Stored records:
=======
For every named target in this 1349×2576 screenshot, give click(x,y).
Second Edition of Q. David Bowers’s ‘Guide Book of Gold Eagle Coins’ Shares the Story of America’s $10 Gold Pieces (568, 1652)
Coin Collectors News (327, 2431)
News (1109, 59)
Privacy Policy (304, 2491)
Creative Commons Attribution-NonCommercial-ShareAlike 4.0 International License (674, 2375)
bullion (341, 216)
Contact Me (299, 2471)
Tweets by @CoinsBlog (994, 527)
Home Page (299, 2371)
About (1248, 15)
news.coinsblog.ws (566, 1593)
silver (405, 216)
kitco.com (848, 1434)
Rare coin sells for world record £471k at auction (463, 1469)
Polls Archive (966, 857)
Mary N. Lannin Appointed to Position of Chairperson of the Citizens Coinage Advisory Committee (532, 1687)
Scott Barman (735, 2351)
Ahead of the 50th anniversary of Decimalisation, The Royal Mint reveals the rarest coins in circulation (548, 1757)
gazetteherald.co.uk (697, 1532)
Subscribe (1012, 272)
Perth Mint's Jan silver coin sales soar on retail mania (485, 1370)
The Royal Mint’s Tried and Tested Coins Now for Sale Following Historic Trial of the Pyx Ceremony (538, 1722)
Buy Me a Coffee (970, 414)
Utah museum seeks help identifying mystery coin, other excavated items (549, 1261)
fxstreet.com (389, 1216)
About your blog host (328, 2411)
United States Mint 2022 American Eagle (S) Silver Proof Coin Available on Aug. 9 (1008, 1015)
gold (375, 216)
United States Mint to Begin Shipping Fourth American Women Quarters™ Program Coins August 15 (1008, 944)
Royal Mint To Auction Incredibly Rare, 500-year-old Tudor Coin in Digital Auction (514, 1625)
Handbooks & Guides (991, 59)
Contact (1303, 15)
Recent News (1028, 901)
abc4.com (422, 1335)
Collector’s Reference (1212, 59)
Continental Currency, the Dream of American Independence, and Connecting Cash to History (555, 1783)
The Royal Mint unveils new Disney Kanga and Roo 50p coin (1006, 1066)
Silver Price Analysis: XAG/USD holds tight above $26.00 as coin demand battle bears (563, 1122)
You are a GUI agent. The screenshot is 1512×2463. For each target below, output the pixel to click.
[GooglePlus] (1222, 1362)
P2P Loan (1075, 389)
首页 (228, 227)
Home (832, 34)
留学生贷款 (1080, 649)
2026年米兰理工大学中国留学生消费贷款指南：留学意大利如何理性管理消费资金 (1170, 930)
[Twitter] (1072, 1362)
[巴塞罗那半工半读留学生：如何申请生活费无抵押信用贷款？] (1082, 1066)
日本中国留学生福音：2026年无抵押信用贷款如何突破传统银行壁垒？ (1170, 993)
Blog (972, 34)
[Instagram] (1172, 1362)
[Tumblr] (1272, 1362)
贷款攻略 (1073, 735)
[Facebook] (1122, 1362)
=======
*Action item:*
An exact restatement of the data above is required.

*Solution to this task:*
For every named target in this 1349×2576 screenshot, give click(x,y).
Second Edition of Q. David Bowers’s ‘Guide Book of Gold Eagle Coins’ Shares the Story of America’s $10 Gold Pieces (568, 1652)
Coin Collectors News (327, 2431)
News (1109, 59)
Privacy Policy (304, 2491)
Creative Commons Attribution-NonCommercial-ShareAlike 4.0 International License (674, 2375)
bullion (341, 216)
Contact Me (299, 2471)
Tweets by @CoinsBlog (994, 527)
Home Page (299, 2371)
About (1248, 15)
news.coinsblog.ws (566, 1593)
silver (405, 216)
kitco.com (848, 1434)
Rare coin sells for world record £471k at auction (463, 1469)
Polls Archive (966, 857)
Mary N. Lannin Appointed to Position of Chairperson of the Citizens Coinage Advisory Committee (532, 1687)
Scott Barman (735, 2351)
Ahead of the 50th anniversary of Decimalisation, The Royal Mint reveals the rarest coins in circulation (548, 1757)
gazetteherald.co.uk (697, 1532)
Subscribe (1012, 272)
Perth Mint's Jan silver coin sales soar on retail mania (485, 1370)
The Royal Mint’s Tried and Tested Coins Now for Sale Following Historic Trial of the Pyx Ceremony (538, 1722)
Buy Me a Coffee (970, 414)
Utah museum seeks help identifying mystery coin, other excavated items (549, 1261)
fxstreet.com (389, 1216)
About your blog host (328, 2411)
United States Mint 2022 American Eagle (S) Silver Proof Coin Available on Aug. 9 (1008, 1015)
gold (375, 216)
United States Mint to Begin Shipping Fourth American Women Quarters™ Program Coins August 15 (1008, 944)
Royal Mint To Auction Incredibly Rare, 500-year-old Tudor Coin in Digital Auction (514, 1625)
Handbooks & Guides (991, 59)
Contact (1303, 15)
Recent News (1028, 901)
abc4.com (422, 1335)
Collector’s Reference (1212, 59)
Continental Currency, the Dream of American Independence, and Connecting Cash to History (555, 1783)
The Royal Mint unveils new Disney Kanga and Roo 50p coin (1006, 1066)
Silver Price Analysis: XAG/USD holds tight above $26.00 as coin demand battle bears (563, 1122)
You are a GUI agent. The screenshot is 1512×2463. For each target below, output the pixel to click.
[GooglePlus] (1222, 1362)
P2P Loan (1075, 389)
首页 (228, 227)
Home (832, 34)
留学生贷款 (1080, 649)
2026年米兰理工大学中国留学生消费贷款指南：留学意大利如何理性管理消费资金 (1170, 930)
[Twitter] (1072, 1362)
[巴塞罗那半工半读留学生：如何申请生活费无抵押信用贷款？] (1082, 1066)
日本中国留学生福音：2026年无抵押信用贷款如何突破传统银行壁垒？ (1170, 993)
Blog (972, 34)
[Instagram] (1172, 1362)
[Tumblr] (1272, 1362)
贷款攻略 (1073, 735)
[Facebook] (1122, 1362)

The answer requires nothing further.